#### DIRECTIONS FOR THIS TASK:
Count up the lines below that hold "crest", then give that count by itself.

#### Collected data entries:
==================================================
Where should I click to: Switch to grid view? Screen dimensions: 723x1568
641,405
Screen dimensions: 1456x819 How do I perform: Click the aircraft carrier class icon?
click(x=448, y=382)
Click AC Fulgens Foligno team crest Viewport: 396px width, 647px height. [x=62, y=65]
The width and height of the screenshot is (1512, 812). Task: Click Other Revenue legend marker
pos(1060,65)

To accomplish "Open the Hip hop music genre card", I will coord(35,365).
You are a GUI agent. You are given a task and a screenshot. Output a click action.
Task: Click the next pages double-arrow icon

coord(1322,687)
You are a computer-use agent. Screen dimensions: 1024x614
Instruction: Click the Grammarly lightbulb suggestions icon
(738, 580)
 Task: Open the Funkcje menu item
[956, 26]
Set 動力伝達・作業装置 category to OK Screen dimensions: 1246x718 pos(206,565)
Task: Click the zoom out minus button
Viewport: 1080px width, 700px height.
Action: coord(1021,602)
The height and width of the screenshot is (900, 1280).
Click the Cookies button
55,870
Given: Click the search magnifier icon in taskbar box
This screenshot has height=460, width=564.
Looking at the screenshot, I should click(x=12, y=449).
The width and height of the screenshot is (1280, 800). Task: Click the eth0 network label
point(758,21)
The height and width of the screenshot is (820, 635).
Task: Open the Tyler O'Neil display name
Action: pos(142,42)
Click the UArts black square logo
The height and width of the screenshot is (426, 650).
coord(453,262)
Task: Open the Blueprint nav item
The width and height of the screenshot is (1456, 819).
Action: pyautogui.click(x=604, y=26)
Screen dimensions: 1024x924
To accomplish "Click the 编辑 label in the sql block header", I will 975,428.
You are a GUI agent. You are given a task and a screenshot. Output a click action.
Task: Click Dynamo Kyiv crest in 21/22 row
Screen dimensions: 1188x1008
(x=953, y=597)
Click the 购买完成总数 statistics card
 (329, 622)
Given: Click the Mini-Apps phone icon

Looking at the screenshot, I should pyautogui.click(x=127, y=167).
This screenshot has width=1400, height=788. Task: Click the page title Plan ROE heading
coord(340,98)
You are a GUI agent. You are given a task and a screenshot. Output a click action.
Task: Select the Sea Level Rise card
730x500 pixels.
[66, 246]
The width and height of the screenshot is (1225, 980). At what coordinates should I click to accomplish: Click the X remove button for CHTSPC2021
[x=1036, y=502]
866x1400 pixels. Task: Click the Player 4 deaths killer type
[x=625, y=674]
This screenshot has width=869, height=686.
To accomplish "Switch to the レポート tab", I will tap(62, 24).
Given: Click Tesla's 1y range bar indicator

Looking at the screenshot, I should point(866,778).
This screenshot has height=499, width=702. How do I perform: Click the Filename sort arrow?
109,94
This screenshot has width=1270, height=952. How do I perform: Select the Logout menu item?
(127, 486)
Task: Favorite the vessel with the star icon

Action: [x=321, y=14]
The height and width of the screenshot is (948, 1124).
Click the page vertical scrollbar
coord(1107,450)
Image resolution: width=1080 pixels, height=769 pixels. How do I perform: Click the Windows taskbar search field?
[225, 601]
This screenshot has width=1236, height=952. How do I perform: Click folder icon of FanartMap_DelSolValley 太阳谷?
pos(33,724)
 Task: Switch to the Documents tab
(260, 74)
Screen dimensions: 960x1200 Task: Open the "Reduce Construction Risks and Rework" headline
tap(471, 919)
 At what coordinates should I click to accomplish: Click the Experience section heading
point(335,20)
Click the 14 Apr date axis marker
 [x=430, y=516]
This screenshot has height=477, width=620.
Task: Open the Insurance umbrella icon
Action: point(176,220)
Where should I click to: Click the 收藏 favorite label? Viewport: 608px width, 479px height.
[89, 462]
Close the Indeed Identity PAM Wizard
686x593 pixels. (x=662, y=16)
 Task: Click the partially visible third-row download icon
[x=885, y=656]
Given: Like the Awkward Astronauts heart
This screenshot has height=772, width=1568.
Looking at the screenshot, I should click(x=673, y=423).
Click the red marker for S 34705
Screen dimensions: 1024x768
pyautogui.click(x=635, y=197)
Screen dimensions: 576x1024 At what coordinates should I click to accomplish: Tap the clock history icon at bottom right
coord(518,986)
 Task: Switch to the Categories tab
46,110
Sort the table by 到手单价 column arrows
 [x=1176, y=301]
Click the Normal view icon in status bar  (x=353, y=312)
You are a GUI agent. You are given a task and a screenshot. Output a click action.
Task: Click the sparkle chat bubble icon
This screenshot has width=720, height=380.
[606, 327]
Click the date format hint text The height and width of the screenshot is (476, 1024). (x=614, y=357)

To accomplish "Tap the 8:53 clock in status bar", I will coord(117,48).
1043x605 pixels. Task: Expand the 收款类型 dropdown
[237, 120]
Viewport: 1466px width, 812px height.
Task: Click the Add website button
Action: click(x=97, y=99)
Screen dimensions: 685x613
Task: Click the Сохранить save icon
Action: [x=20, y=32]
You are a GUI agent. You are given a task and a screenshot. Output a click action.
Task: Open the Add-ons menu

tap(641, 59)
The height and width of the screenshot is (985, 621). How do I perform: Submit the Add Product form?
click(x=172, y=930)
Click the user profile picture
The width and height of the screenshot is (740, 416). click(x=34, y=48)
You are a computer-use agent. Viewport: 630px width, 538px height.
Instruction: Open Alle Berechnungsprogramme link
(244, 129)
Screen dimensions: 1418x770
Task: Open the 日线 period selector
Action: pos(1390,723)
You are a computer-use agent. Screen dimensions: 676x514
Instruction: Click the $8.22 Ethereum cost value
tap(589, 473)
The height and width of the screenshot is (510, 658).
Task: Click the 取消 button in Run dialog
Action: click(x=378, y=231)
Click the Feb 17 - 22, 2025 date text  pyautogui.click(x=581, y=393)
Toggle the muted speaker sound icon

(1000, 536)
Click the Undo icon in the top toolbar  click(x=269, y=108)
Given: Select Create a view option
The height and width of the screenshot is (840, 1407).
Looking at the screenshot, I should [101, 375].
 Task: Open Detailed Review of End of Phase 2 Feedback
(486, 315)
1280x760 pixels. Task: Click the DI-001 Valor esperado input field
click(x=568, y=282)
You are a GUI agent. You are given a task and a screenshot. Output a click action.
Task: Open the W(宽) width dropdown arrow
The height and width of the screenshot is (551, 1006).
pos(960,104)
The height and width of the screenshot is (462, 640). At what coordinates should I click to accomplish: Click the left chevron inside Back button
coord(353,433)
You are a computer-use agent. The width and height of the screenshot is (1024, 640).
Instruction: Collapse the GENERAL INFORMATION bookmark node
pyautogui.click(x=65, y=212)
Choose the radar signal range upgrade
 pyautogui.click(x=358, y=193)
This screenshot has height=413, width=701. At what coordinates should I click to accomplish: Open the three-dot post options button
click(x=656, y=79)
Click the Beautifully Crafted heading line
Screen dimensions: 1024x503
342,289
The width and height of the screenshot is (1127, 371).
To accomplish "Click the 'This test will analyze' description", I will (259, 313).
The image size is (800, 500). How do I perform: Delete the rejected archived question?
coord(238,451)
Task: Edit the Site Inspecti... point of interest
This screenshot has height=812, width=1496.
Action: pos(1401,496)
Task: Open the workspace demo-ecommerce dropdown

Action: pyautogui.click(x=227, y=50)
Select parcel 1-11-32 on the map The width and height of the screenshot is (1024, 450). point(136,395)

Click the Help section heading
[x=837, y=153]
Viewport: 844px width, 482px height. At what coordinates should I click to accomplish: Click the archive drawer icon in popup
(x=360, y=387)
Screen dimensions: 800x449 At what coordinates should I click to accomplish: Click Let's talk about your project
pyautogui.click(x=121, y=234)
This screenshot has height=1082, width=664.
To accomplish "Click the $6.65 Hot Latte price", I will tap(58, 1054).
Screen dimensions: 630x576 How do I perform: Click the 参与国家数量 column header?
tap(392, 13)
==================================================
#### OUTPUT FOR THIS TASK:
2